## What you should do:
Both the line with "Given: Click the https://public.ecr.aws link" and the line with "Task: Grab the" in the records below must appear in the output, along with every line between them, exactly and with nothing added.
[[ Data provided open ]]
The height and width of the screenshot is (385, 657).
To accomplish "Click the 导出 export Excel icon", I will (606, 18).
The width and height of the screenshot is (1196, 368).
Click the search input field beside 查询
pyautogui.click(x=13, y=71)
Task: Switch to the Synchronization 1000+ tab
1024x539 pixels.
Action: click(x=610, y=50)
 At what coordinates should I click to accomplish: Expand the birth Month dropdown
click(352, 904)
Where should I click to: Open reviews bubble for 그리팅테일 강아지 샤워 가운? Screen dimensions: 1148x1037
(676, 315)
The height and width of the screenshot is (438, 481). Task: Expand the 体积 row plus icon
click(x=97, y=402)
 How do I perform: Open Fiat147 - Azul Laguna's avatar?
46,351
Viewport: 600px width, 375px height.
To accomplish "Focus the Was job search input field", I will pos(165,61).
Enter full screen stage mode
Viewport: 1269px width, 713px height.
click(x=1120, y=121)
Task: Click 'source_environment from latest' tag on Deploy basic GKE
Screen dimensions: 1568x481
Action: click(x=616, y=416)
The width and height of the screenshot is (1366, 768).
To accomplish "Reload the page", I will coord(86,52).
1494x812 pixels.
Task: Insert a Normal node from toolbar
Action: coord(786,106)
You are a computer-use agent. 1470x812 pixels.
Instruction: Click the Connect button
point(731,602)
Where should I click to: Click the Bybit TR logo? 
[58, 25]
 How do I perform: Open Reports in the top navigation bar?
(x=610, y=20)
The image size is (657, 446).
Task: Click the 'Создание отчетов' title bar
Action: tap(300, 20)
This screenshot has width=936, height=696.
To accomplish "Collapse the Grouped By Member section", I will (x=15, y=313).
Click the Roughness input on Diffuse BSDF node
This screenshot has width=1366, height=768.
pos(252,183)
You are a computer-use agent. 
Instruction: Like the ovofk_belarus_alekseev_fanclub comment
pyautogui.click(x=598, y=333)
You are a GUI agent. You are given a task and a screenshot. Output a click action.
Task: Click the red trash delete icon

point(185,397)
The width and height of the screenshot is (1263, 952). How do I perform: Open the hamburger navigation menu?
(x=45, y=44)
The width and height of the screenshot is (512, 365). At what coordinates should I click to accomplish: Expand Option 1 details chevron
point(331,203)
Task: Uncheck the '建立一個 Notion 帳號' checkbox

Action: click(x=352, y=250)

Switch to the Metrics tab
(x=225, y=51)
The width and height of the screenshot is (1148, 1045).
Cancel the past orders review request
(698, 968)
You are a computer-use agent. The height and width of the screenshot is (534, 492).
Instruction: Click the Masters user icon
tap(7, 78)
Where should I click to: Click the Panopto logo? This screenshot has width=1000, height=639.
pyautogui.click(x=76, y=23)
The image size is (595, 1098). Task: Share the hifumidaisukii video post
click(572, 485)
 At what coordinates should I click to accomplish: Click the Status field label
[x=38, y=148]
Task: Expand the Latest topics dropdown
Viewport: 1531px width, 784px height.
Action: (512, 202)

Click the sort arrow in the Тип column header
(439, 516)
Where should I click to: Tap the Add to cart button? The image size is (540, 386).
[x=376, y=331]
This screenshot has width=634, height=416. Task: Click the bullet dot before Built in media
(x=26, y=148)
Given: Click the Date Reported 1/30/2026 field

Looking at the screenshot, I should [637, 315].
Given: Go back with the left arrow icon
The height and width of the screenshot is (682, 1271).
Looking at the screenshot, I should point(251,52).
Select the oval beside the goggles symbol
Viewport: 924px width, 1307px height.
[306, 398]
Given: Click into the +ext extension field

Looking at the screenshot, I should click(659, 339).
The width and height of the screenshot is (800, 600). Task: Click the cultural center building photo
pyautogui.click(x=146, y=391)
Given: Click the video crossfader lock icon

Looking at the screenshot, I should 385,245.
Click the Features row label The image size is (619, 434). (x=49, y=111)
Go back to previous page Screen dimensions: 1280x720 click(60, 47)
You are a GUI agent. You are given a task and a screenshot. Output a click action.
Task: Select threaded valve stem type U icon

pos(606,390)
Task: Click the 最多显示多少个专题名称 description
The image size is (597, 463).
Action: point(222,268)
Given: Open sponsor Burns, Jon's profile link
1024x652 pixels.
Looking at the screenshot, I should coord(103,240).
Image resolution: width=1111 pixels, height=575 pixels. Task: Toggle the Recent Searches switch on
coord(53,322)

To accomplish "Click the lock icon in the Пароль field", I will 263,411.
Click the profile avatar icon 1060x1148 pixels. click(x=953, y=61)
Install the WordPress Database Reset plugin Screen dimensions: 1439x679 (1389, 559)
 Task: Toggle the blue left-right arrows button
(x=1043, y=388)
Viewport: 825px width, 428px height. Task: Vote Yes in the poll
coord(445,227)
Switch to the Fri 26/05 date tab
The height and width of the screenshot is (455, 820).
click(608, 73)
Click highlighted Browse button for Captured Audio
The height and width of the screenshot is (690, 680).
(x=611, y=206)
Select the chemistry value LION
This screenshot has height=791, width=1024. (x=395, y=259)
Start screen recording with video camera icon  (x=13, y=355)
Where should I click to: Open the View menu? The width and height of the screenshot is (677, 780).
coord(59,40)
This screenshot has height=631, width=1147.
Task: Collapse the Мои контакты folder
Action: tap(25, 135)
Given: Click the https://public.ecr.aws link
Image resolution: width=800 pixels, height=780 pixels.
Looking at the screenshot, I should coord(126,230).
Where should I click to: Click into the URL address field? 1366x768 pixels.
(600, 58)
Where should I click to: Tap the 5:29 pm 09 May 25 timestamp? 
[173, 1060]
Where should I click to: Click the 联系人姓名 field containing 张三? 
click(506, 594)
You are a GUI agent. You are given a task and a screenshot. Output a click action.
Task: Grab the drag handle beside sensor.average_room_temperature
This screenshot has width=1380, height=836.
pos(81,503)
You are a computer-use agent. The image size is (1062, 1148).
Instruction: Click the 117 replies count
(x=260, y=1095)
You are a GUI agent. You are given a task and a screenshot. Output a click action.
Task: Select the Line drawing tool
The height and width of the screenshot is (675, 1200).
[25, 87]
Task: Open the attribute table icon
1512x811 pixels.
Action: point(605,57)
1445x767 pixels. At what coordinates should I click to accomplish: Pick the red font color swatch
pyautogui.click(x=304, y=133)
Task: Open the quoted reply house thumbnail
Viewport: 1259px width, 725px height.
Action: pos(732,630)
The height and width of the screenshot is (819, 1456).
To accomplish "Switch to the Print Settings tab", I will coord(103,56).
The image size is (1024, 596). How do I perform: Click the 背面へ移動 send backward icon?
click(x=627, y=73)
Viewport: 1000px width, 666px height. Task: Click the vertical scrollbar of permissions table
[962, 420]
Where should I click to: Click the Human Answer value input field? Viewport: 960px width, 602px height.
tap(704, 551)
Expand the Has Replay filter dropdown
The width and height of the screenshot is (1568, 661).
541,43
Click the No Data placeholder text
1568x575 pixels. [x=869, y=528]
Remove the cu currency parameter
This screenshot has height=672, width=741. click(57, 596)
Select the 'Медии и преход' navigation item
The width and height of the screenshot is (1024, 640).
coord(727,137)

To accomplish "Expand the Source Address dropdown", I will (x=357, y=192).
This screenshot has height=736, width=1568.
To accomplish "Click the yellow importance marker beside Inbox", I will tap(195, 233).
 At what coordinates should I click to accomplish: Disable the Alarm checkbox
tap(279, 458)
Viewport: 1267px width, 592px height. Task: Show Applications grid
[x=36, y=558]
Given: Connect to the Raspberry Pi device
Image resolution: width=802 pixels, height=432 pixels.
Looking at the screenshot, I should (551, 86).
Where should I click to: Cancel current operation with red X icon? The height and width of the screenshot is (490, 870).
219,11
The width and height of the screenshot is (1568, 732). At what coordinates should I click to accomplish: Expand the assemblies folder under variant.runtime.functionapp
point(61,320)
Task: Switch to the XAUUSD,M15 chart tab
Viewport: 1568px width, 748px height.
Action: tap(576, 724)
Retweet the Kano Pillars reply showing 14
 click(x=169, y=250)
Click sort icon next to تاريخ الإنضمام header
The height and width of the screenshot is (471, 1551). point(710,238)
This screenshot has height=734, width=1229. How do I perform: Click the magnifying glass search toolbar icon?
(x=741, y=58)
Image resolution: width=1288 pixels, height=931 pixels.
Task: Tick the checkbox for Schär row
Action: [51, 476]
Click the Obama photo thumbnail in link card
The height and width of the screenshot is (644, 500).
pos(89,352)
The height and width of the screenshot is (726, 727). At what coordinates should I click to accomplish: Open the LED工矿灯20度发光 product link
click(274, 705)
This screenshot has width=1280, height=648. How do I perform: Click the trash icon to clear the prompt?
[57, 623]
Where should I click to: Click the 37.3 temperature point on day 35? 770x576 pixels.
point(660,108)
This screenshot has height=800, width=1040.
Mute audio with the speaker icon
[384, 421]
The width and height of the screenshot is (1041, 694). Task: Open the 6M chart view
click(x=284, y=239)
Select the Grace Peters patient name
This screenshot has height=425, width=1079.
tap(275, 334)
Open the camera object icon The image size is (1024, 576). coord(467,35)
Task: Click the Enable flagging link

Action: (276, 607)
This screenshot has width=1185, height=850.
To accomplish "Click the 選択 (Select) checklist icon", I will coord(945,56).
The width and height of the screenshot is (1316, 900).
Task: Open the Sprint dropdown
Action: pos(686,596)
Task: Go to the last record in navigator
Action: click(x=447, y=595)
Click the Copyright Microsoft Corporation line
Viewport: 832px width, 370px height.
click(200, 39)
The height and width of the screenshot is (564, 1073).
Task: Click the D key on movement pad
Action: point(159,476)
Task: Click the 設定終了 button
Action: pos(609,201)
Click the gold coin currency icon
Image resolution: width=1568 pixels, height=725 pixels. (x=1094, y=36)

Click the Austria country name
[[ Data provided closed ]]
## Result for this exercise:
Given: Click the https://public.ecr.aws link
Image resolution: width=800 pixels, height=780 pixels.
Looking at the screenshot, I should coord(126,230).
Where should I click to: Click into the URL address field? 1366x768 pixels.
(600, 58)
Where should I click to: Tap the 5:29 pm 09 May 25 timestamp? 
[173, 1060]
Where should I click to: Click the 联系人姓名 field containing 张三? 
click(506, 594)
You are a GUI agent. You are given a task and a screenshot. Output a click action.
Task: Grab the drag handle beside sensor.average_room_temperature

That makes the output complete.